No entanto, ao contrário da esculhambação
sganzerliana, aqui o coração bate culpado,
mais que agressivo, ainda que uma culpa, no final das
contas, de sentimentos duros e nada amanteigados (como
em Walter Salles). Cláudio Torres explode Brasília,
filma os moradores de favela como habitantes de um inferno
arcaico e dantesco, coloca-os para berrar seu mantro
religioso: DINHEIRO, DINHEIRO, DINHEIRO. Não
há espaço para a idealização
e para as mensagens dos anos 60, nem para a identificação
dos pobres por freqüentadores de cinema, que exigiria
tratá-los como coitadinhos-vítimas-do-mundo.
Eles são vítimas sim, mas querem o mesmo
que os ricos e a classe média, sem nenhum sacralização
social.
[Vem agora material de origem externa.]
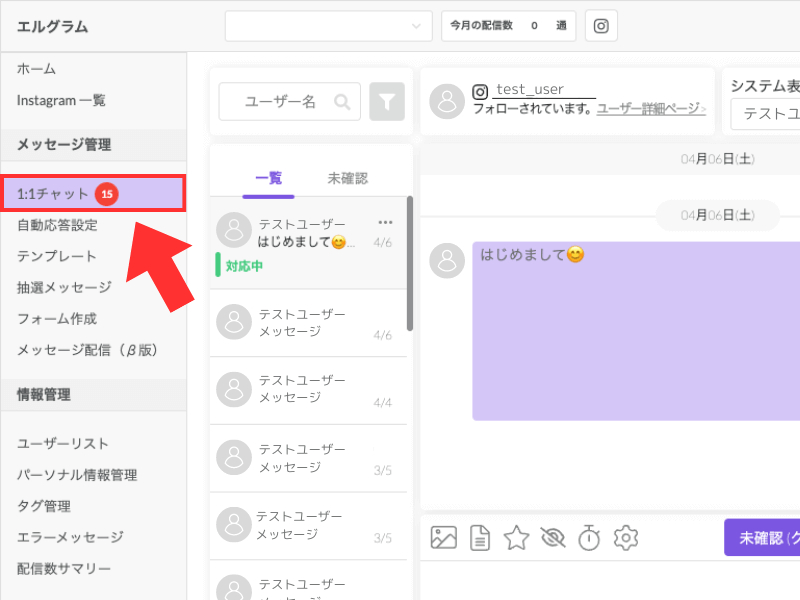This screenshot has width=800, height=600.
Task: Click the chat list vertical scrollbar
Action: pyautogui.click(x=410, y=264)
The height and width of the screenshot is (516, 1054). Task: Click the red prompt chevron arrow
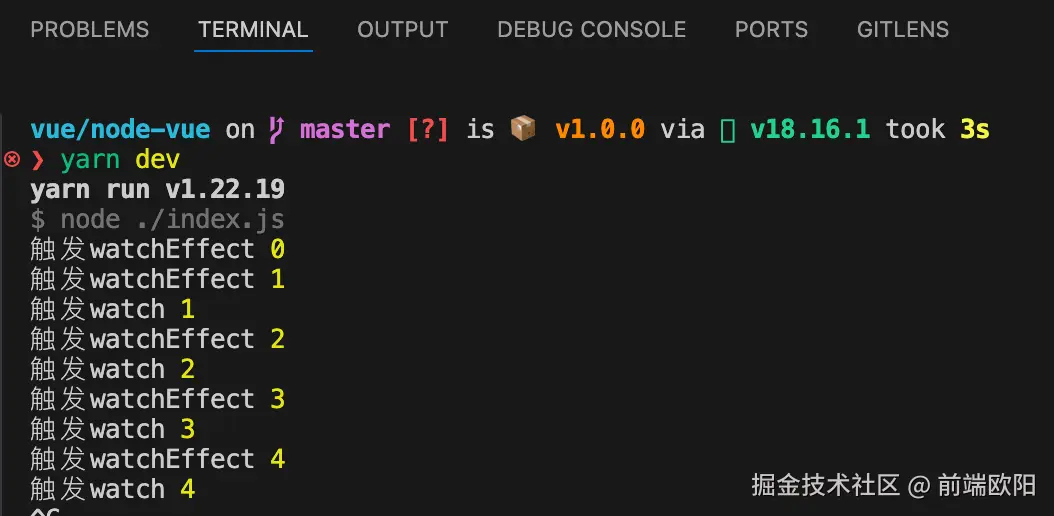click(x=39, y=159)
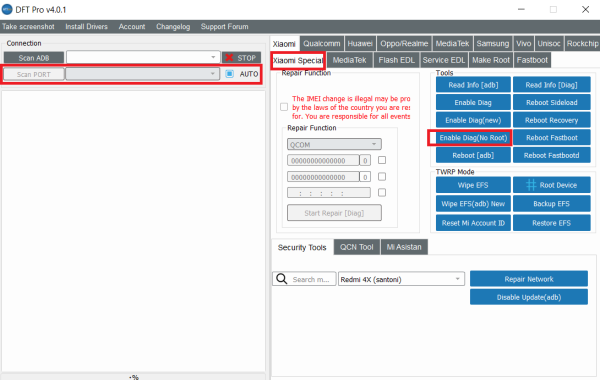Open the Install Drivers menu
Screen dimensions: 600x380
(86, 26)

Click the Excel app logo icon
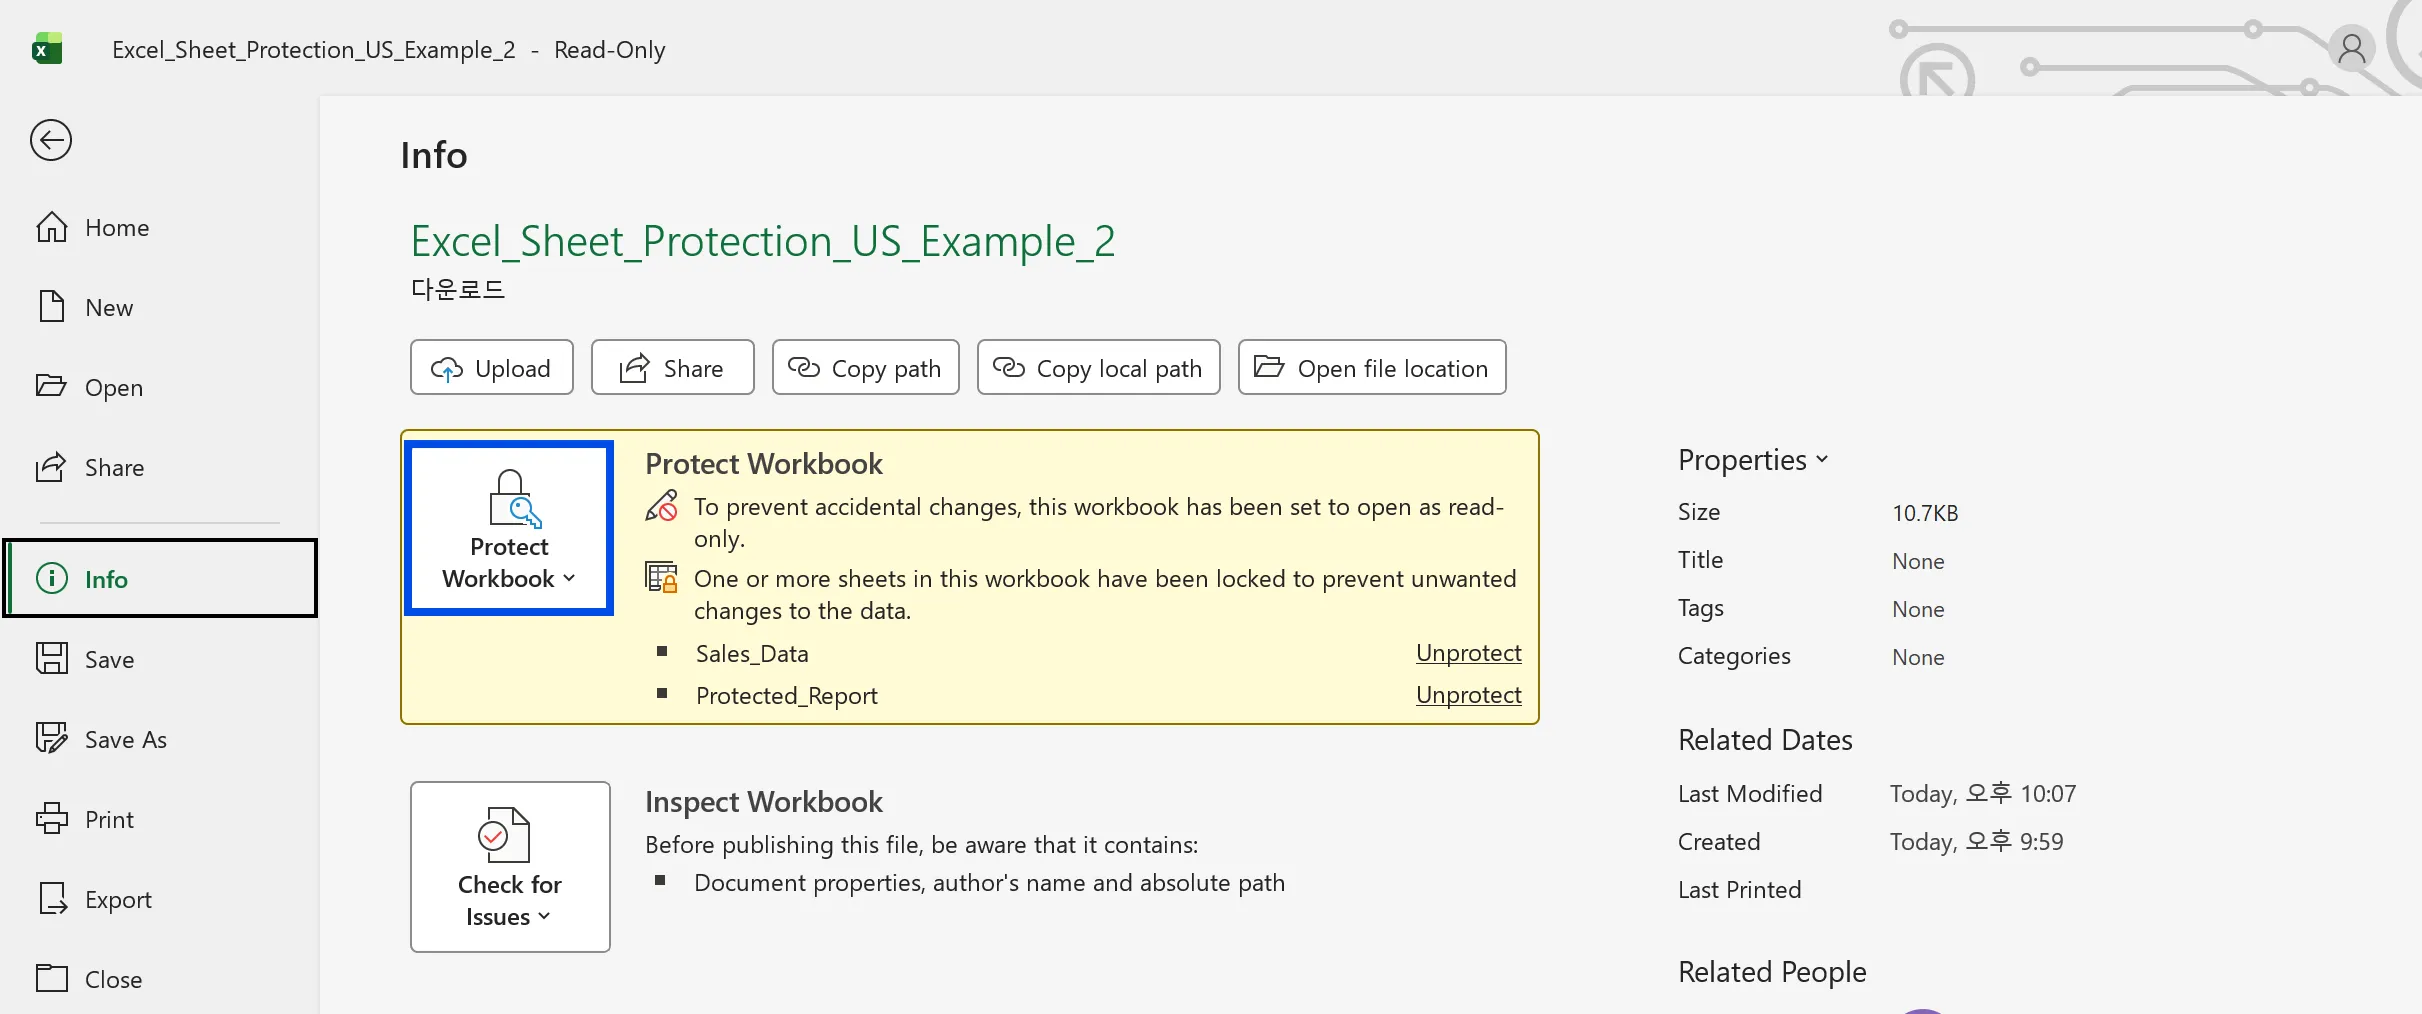tap(47, 49)
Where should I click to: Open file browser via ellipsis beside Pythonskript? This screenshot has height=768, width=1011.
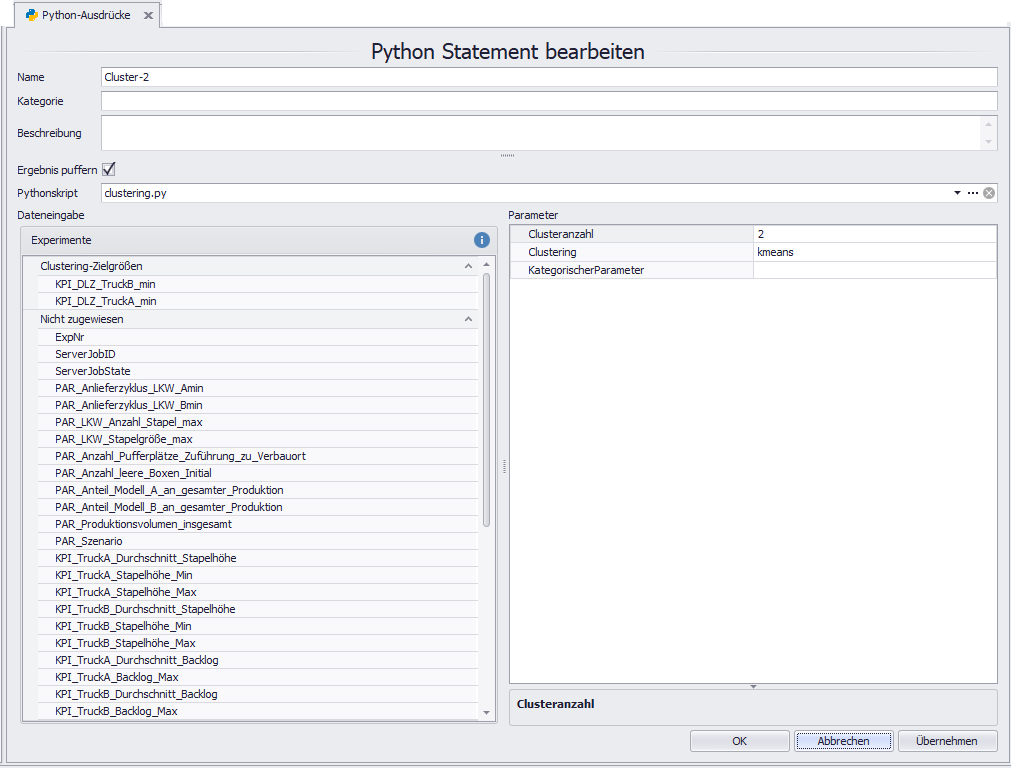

Redentor alia-se, assim, a O Invasor,
de Beto Brant, e a O Homem Que Copiava, de Jorge
Furtado, com o qual se aproxima em vários aspectos
(a ser tratado em texto futuro).
Também não deixa de "esbarrar à
distância" com experiências do artifício
como meta, mas adotando como referencial sobretudo o
humor da Rede Globo nos anos 80-90, em especial o do
núcleo Guel Arraes - que deu o norte para Carla
Camuratti em Carlota Joaquina. Um neto bastardo,
do casamento de Arnaldo Jabor com Glauber Rocha, mas
criado entra as paredes do Projac (simbolicamente, por
favor), próximo a um primo de segundo grau, Jorge
Furtado, e tendo como evangelho as invenções
de mundo em estúdio, sejam as de Tim Burton ou
as Terry Gilliam.
Balé de cortes de um rosto para outro, de um
olhar para outro. Alguém fala, a câmera
vai para quem ouve, para alguém ao fundo do plano.
Na primeira entrada de Célio Rocha no apartamenro
808 do condomínio Paraíso, essa dinâmica
é muito bem aproveitada, em especial ao captar
os olhares de Camila Pitanga. A câmera está
predominantemente baixa, filmando um mundo grandiloquente,
ameaçador, diante do qual parecemos pequenos,
impotentes, incapazes de agir ou sem vontade para tal.
Está ai, nessa forma de filmar, o peso do filme.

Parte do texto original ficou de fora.